# New (old) cameras



## photogoddess (Jul 7, 2005)

I have no idea about any of these so, if anyone has any information, let me know if I scored anything interesting and any details I'd need to know to use them. 

Kodak Tourist Camera (620 film) with Deluxe Field Case (Serial # 104980-A) 

Olympus-Pen EES-2 (35mm) (Serial # 2952990) 

Graflex 22 Model 200 TLR (120 film) Graflex Graftar 85mm f3.5 On the lens, it says Century at the top. Wollensak for Graflex Inc Synchromatic on the bottom (Patent # 2495355) (Serial # 527273 etched very lightly inside the back.)

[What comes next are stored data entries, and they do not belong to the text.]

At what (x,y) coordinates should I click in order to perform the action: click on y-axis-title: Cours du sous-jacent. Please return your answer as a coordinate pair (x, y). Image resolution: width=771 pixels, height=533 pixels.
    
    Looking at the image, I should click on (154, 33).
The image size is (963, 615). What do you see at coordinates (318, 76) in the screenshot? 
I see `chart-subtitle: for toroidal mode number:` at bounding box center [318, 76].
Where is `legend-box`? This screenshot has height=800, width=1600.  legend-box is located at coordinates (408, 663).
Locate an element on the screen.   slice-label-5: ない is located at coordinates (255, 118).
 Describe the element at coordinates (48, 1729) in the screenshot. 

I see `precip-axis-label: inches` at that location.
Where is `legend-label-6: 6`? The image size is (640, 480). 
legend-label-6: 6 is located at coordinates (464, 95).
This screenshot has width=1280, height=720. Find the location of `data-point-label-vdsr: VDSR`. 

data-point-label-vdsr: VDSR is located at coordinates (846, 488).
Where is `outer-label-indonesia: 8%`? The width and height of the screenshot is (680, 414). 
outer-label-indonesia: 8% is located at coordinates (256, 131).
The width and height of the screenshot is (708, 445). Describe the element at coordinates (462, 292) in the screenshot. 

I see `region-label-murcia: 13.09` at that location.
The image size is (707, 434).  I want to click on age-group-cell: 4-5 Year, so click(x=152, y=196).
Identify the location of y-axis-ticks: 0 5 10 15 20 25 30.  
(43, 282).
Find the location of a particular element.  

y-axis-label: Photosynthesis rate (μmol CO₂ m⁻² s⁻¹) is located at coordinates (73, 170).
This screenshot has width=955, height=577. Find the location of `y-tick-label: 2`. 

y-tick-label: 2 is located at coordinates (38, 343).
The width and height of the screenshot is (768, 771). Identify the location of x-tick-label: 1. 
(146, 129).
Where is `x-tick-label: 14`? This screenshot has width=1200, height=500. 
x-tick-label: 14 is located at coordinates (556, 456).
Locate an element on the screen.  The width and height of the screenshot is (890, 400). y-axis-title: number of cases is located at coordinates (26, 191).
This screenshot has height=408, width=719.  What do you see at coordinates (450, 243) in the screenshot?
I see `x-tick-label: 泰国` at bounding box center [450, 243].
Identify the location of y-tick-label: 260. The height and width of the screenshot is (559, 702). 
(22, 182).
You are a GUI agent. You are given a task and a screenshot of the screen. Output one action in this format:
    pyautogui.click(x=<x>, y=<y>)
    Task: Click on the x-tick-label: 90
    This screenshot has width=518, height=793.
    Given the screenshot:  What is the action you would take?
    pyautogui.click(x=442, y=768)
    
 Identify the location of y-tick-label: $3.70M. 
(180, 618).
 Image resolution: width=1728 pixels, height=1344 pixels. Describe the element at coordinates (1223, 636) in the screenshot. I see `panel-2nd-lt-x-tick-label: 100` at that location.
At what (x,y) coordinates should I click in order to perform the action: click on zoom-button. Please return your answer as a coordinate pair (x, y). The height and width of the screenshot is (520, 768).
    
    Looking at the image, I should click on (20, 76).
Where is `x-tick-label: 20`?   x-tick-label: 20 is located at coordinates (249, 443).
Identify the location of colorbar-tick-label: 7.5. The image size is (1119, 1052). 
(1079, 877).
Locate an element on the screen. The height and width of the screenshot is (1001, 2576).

All three seem to be in nice condition but could use a good cleaning.


----------



## Mitica100 (Jul 8, 2005)

photogoddess said:
			
		

> I have no idea about any of these so, if anyone has any information, let me know if I scored anything interesting and any details I'd need to know to use them.
> 
> Kodak Tourist Camera (620 film) with Deluxe Field Case (Serial # 104980-A)


 
This can be a Tourist I or II, obviously using the 620 film. You can respool a 120 film onto a 620 spool if you have one. Here is how:

http://www.inficad.com/~gstewart/respool.htm

I don't know which lens combo you have but the Anastar is considered to be the better one. The other two are the Anaston and the Kodet. Worth taking a few shots with it. Need cleaning? Let me know what needs cleaning and I'll tell you how to do it.



			
				photogoddess said:
			
		

> Olympus-Pen EES-2 (35mm) (Serial # 2952990)


 
A pretty simple 35mm with zone focusing (as opposed to the EE model which has a fixed focus)



			
				photogoddess said:
			
		

> Graflex 22 Model 200 TLR (120 film) Graflex Graftar 85mm f3.5 On the lens, it says Century at the top. Wollensak for Graflex Inc Synchromatic on the bottom (Patent # 2495355) (Serial # 527273 etched very lightly inside the back.)


 
This is a fairly common TLR. The 'Century Synchromatic' refers to the type of lens/shutter combo, there was another one, the Graphex shutter. You might want to shoot a roll with it, just for fun.  Cleaning it? Let me know.



			
				photogoddess said:
			
		

> All three seem to be in nice condition but could use a good cleaning.


 
Values:

Tourist.....between $15 and $25

Olympus......between $35 and $50

Graflex 22......between $50 and $75


Hope this helps.


----------



## photogoddess (Jul 11, 2005)

That actually helps a lot.  When I have 5 free minutes, I'll drop you a PM about what kind of cleaning I'm gonna need to do. So far, they just look a bit dusty. Thanks a million! :mrgreen:


----------



## Mitica100 (Jul 12, 2005)

photogoddess said:
			
		

> That actually helps a lot. When I have 5 free minutes, I'll drop you a PM about what kind of cleaning I'm gonna need to do. So far, they just look a bit dusty. Thanks a million! :mrgreen:


 
Sounds good...


----------